DESCRIPTION OF THE TASK: Reproduce, exactly and in full, only the lines below from the one containing "Where should I click to: Tap" through the one containing "Open Shipping Information".

Saved data entries:
==========
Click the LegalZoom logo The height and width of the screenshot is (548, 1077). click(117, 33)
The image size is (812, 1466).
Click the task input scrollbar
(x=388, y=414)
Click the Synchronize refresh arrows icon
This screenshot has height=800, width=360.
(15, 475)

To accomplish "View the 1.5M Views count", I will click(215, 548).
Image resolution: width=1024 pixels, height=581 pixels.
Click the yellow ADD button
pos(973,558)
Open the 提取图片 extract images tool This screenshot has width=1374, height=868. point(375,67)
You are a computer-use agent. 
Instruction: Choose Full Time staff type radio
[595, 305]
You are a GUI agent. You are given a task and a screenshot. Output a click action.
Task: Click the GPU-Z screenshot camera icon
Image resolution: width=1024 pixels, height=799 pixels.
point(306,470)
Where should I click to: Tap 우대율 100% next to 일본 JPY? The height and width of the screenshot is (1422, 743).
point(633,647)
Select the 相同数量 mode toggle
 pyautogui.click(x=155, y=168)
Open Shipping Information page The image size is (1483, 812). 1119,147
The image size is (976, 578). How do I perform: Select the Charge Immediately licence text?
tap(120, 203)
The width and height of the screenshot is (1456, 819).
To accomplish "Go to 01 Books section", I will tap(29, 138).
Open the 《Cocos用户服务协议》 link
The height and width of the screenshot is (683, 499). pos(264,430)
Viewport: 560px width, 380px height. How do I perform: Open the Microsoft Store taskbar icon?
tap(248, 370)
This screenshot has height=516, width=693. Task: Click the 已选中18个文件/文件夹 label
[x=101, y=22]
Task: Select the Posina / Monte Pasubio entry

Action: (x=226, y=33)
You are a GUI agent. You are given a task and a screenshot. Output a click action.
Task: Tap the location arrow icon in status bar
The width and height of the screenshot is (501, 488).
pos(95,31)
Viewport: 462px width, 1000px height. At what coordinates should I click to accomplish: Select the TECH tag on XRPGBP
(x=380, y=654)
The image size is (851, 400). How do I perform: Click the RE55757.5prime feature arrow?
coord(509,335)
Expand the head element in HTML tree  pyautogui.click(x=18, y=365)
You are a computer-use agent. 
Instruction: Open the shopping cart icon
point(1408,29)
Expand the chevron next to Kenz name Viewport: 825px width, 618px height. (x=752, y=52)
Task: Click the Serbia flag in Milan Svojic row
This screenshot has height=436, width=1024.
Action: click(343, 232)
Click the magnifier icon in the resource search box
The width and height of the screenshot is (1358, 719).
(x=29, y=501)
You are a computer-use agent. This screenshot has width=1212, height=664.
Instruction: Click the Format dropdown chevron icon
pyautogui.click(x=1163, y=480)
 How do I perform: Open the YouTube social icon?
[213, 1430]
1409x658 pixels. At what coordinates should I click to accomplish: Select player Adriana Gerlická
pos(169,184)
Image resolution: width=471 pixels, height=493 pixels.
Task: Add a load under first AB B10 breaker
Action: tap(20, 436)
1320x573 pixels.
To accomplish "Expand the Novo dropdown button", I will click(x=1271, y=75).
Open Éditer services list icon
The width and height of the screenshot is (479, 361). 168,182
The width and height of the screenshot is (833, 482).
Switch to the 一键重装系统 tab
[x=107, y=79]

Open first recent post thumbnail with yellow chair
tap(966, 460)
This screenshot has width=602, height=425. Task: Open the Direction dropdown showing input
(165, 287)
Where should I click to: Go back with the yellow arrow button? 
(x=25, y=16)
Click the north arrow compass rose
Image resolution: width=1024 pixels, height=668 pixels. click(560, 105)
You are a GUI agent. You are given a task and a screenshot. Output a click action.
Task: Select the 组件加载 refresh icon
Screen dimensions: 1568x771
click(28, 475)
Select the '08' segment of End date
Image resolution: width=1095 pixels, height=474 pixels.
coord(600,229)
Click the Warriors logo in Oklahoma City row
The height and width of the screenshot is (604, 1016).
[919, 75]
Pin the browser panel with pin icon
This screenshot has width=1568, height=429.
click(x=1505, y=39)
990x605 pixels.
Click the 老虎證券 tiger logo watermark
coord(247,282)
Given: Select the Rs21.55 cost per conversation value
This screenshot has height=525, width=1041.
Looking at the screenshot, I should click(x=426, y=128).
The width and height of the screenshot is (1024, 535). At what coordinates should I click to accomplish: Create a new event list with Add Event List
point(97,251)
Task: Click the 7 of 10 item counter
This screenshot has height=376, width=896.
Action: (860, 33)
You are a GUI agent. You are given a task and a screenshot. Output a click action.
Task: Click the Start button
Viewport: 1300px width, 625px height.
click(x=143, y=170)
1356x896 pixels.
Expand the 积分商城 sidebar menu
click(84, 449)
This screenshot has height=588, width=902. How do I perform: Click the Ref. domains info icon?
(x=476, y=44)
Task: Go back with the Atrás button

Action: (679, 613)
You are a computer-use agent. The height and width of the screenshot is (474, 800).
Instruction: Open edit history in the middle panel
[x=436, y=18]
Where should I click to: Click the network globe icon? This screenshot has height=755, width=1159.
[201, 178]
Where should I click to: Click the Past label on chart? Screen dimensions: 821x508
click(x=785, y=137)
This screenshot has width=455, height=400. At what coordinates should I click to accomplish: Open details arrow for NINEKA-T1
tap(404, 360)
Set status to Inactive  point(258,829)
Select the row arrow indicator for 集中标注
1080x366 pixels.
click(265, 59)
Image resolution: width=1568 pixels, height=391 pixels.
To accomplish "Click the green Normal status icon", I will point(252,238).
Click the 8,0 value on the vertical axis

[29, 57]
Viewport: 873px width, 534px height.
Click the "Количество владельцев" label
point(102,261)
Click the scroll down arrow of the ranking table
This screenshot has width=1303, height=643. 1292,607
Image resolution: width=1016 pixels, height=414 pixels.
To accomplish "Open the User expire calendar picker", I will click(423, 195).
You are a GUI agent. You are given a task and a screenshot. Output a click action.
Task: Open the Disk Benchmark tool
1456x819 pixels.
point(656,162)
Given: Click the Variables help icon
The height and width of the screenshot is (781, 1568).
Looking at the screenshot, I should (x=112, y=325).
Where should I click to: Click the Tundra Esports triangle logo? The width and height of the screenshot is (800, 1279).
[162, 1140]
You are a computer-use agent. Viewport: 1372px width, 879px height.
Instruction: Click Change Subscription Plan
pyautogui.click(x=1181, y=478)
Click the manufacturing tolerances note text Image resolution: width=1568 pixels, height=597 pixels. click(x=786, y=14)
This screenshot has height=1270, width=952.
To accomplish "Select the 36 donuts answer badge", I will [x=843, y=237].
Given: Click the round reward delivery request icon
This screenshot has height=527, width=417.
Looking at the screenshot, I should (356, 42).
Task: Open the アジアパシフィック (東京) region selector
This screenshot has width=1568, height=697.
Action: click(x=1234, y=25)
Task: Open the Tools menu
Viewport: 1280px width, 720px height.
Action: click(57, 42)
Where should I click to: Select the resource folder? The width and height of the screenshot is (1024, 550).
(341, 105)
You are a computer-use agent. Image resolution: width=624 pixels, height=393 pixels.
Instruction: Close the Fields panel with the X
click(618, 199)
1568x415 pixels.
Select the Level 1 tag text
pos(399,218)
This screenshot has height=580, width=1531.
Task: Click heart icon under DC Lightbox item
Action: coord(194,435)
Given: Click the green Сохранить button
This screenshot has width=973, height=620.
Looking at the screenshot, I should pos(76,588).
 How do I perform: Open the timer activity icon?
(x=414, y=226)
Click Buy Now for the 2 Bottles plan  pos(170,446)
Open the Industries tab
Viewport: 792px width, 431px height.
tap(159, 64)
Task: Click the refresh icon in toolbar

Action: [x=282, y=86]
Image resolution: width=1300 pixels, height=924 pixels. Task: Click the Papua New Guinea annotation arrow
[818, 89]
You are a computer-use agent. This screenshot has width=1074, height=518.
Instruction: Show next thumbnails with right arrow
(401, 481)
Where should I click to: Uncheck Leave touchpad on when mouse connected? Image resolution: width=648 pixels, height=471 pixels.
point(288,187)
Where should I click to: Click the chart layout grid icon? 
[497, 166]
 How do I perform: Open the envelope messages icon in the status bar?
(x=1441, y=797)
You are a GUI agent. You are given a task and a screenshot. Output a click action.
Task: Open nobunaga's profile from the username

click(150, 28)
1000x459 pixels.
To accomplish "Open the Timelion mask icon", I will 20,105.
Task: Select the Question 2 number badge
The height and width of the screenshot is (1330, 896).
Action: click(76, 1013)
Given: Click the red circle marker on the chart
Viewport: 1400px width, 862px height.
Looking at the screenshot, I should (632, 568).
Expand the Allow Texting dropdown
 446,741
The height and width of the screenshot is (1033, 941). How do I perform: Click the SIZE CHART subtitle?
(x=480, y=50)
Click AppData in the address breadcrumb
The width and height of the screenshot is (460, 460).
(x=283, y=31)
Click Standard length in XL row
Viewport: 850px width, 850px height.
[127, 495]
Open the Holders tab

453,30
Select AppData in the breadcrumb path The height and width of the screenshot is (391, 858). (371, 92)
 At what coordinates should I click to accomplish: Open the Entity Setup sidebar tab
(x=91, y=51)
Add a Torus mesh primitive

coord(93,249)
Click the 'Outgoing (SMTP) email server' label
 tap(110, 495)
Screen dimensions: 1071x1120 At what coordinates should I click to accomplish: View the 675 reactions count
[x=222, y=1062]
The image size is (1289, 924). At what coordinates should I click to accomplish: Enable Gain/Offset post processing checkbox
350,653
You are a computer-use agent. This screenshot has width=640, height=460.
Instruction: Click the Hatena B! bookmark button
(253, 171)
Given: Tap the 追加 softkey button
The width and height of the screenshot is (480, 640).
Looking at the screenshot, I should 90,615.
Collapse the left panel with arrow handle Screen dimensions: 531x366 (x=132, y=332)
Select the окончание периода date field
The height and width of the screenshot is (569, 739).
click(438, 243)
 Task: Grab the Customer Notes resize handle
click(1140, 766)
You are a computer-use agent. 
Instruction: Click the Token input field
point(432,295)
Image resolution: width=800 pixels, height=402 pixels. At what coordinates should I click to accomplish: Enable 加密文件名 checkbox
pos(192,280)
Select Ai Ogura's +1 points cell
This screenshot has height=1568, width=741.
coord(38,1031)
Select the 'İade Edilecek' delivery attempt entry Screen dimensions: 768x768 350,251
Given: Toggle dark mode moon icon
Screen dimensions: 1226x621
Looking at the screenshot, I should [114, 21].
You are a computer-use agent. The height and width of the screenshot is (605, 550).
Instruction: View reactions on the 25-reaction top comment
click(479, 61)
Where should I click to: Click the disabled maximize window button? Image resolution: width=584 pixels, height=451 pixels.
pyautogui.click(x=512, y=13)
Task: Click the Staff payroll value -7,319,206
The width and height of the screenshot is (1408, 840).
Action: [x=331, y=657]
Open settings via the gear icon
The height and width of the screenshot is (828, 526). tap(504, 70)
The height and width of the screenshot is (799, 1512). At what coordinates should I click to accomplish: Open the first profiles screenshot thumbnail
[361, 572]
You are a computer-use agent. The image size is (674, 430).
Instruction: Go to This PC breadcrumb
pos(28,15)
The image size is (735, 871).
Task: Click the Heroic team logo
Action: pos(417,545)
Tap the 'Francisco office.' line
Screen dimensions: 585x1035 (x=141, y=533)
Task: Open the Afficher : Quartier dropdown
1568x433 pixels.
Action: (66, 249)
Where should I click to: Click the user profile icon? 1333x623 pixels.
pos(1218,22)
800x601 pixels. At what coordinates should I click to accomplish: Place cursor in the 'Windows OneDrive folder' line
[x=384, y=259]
==========
FINISHED EXERCISE:
Where should I click to: Tap 우대율 100% next to 일본 JPY? The height and width of the screenshot is (1422, 743).
point(633,647)
Select the 相同数量 mode toggle
 pyautogui.click(x=155, y=168)
Open Shipping Information page The image size is (1483, 812). 1119,147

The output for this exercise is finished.